Il existe un grand nombre d'isoformes d'EMTX (réparties en familles et sous-familles en fonction de leurs caractéristiques biochimiques et de leur analogie de séquences) qui ont un rôle capital dans le métabolisme des médicaments. Par exemple, chez l'homme, les CYP sont répartis en 18 familles parmi lesquelles les familles 1, 2 et 3 (représentant environ 15 enzymes différentes) sont principalement responsables du métabolisme des médicaments [2]. L'expression de ces EMTX (nature et quantité des enzymes) est caractérisée par une grande variabilité interindividuelle. Ces variations d'expression des EMTX sont parfois corrélées à la réponse et à la survenue de toxicités médicamenteuses. Ces variations sont dues à des facteurs environnementaux (phénomènes d'induction et d'inhibition par des composés de l'alimentation ou des médicaments), physiopathologiques (âge, maladies hépatiques) et génétiques.

Variations d'origine génétique : polymorphismes génétiques

La variabilité interindividuelle du métabolisme des médicaments dépend notamment de polymorphismes génétiques qui peuvent modifier l'activité des EMTX – augmentation (duplication de gènes), diminution (mutation ponctuelle) ou absence totale (délétion totale ou partielle du gène) d'activité – et ainsi moduler l'efficacité et la toxicité des médicaments [3]. Un polymorphisme implique l'existence, pour le gène considéré, d'au moins deux allèles dont le plus rare est présent avec une fréquence d'au moins 1 % au sein d'une population et entraîne des phénotypes différents. Dans le cas des EMTX, on parle de métaboliseurs lents (deux allèles inactifs), rapides ou intermédiaires (un ou deux allèles fonctionnels), ultrarapides (plus de deux allèles fonctionnels).
La notion de polymorphisme a été décrite en détail pour la première fois en pharmacologie avec le polymorphisme d'acétylation découvert avec l'isoniazide, un traitement antituberculeux très utilisé. On observa alors qu'une partie de la population traitée par ce médicament était exposée à une toxicité neurologique liée à une mauvaise élimination de l'isoniazide. Ce défaut du métabolisme a ensuite été caractérisé : il s'agissait de l'inactivation sous forme homozygote du gène responsable de la N-acétylation hépatique du médicament. La population se scinde ainsi en deux groupes d'individus en fonction de leur capacité métabolique : les acétyleurs lents (représentant 50 à 60 % chez les Caucasiens) et les acétyleurs rapides. Depuis la découverte de ce polymorphisme et grâce au programme de séquençage du génome humain, des variations génétiques ont été identifiées pour de nombreux gènes du métabolisme des médicaments aussi bien dans les protéines de transport, comme la P-glycoprotéine modulant l'absorption des médicaments, que dans les enzymes de phase I et de phase II (CYP, thiopurine méthyl-transférase, glutathion S-transférases, UDP-glucurosonyl-transférases, etc.). Il existe des variations interethniques dans la nature des allèles variants et dans leur fréquence qui peuvent expliquer des variations de réponse à un médicament en fonction de la population étudiée.

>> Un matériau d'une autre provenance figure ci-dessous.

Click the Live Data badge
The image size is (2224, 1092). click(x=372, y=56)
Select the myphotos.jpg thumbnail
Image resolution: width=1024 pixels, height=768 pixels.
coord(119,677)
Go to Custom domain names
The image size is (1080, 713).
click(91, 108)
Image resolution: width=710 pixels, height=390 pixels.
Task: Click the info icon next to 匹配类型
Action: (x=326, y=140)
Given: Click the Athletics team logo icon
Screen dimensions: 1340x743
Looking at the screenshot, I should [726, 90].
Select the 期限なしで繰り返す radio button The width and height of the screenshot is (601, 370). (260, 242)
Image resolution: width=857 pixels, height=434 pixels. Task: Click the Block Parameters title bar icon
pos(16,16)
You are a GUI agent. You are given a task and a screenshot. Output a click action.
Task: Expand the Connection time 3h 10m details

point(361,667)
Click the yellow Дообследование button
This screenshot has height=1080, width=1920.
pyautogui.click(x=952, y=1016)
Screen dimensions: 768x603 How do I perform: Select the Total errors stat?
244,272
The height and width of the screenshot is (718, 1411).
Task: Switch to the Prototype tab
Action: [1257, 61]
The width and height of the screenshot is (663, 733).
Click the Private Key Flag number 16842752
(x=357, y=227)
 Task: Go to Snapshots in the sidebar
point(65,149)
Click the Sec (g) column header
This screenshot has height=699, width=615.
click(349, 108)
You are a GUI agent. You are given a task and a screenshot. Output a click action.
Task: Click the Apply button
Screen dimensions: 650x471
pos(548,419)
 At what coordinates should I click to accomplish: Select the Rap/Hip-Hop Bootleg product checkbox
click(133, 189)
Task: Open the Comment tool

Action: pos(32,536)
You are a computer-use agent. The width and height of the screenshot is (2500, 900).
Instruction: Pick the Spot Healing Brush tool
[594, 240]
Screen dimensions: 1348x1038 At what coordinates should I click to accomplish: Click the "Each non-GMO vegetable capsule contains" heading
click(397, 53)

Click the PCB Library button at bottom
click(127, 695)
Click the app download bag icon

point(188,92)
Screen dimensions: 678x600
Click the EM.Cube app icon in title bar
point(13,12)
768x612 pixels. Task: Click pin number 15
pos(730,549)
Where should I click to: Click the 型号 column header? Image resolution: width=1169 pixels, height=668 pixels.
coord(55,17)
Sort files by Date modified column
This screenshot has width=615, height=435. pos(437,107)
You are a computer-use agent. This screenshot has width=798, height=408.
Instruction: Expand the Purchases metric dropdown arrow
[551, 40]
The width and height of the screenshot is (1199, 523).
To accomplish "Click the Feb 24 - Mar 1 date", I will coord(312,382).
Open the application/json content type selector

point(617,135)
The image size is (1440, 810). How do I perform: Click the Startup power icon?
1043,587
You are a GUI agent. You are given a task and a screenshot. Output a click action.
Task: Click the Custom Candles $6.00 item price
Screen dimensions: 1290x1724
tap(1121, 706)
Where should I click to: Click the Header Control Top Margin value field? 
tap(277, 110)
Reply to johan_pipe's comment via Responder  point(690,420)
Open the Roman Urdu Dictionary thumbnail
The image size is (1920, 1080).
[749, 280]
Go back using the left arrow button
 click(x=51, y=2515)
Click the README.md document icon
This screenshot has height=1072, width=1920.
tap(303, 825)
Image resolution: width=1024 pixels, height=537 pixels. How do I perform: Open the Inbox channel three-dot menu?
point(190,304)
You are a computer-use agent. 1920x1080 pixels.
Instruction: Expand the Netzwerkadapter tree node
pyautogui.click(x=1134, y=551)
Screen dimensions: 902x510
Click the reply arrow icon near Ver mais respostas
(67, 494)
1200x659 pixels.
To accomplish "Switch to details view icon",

Conséquences cliniques des variations du métabolisme

La connaissance de ces variations génétiques a permis dans certains cas une optimisation de l'efficacité thérapeutique (ajustement de posologie en fonction du génotype) et une meilleure prédiction de la réponse comme, par exemple, la toxicité [4, 5]. La pharmacogénétique présente un intérêt particulier pour les médicaments à index thérapeutique étroit (comme les anticancéreux ou les anticoagulants) ou dont l'efficacité est difficile à évaluer rapidement (cas des immunosuppresseurs ou des antidépresseurs). Des tests de génotypage (méthodes de biologie moléculaire) ou de phénotypage (mesure d'une activité enzymatique in vivo ou in vitro) permettant la prédiction de la capacité métabolique d'un individu pour une enzyme donnée sont déjà disponibles dans les laboratoires hospitaliers.

Métabolisme des AVK : le cytochrome P450 2C9 (CYP2C9)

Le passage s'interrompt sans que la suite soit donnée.